• _Work order_: Copy the records out again in full, keeping them identical.

• _Records provided_:

=-=-=

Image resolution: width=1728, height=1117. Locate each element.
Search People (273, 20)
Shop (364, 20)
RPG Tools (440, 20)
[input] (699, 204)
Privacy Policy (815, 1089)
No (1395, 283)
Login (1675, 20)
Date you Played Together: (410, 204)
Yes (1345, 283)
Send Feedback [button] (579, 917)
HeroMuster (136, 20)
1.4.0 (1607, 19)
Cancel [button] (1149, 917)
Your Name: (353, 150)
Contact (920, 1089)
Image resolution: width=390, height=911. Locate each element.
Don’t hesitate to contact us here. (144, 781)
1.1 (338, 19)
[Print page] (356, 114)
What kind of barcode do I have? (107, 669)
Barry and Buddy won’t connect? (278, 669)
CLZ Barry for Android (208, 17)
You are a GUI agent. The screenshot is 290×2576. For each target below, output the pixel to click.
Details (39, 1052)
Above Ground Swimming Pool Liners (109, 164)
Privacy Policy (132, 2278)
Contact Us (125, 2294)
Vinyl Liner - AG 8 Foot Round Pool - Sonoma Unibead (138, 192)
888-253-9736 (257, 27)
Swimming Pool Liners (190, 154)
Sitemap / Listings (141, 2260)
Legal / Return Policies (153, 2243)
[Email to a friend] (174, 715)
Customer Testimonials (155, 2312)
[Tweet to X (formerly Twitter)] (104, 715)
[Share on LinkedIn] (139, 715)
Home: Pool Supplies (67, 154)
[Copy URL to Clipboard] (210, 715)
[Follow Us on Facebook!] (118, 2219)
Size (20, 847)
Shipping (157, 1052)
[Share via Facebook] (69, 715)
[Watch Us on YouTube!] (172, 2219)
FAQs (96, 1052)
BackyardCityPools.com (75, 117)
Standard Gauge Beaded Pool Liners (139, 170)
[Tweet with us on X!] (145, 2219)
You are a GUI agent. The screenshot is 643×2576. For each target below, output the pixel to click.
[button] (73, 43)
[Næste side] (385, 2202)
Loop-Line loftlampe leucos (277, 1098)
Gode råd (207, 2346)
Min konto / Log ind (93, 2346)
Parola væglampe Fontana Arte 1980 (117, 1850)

=-=-=

• _Solution to the exercise_:
Image resolution: width=1728, height=1117. Locate each element.
Search People (273, 20)
Shop (364, 20)
RPG Tools (440, 20)
[input] (699, 204)
Privacy Policy (815, 1089)
No (1395, 283)
Login (1675, 20)
Date you Played Together: (410, 204)
Yes (1345, 283)
Send Feedback [button] (579, 917)
HeroMuster (136, 20)
1.4.0 (1607, 19)
Cancel [button] (1149, 917)
Your Name: (353, 150)
Contact (920, 1089)
Image resolution: width=390, height=911. Locate each element.
Don’t hesitate to contact us here. (144, 781)
1.1 (338, 19)
[Print page] (356, 114)
What kind of barcode do I have? (107, 669)
Barry and Buddy won’t connect? (278, 669)
CLZ Barry for Android (208, 17)
You are a GUI agent. The screenshot is 290×2576. For each target below, output the pixel to click.
Details (39, 1052)
Above Ground Swimming Pool Liners (109, 164)
Privacy Policy (132, 2278)
Contact Us (125, 2294)
Vinyl Liner - AG 8 Foot Round Pool - Sonoma Unibead (138, 192)
888-253-9736 (257, 27)
Swimming Pool Liners (190, 154)
Sitemap / Listings (141, 2260)
Legal / Return Policies (153, 2243)
[Email to a friend] (174, 715)
Customer Testimonials (155, 2312)
[Tweet to X (formerly Twitter)] (104, 715)
[Share on LinkedIn] (139, 715)
Home: Pool Supplies (67, 154)
[Copy URL to Clipboard] (210, 715)
[Follow Us on Facebook!] (118, 2219)
Size (20, 847)
Shipping (157, 1052)
[Share via Facebook] (69, 715)
[Watch Us on YouTube!] (172, 2219)
FAQs (96, 1052)
BackyardCityPools.com (75, 117)
Standard Gauge Beaded Pool Liners (139, 170)
[Tweet with us on X!] (145, 2219)
You are a GUI agent. The screenshot is 643×2576. For each target below, output the pixel to click.
[button] (73, 43)
[Næste side] (385, 2202)
Loop-Line loftlampe leucos (277, 1098)
Gode råd (207, 2346)
Min konto / Log ind (93, 2346)
Parola væglampe Fontana Arte 1980 (117, 1850)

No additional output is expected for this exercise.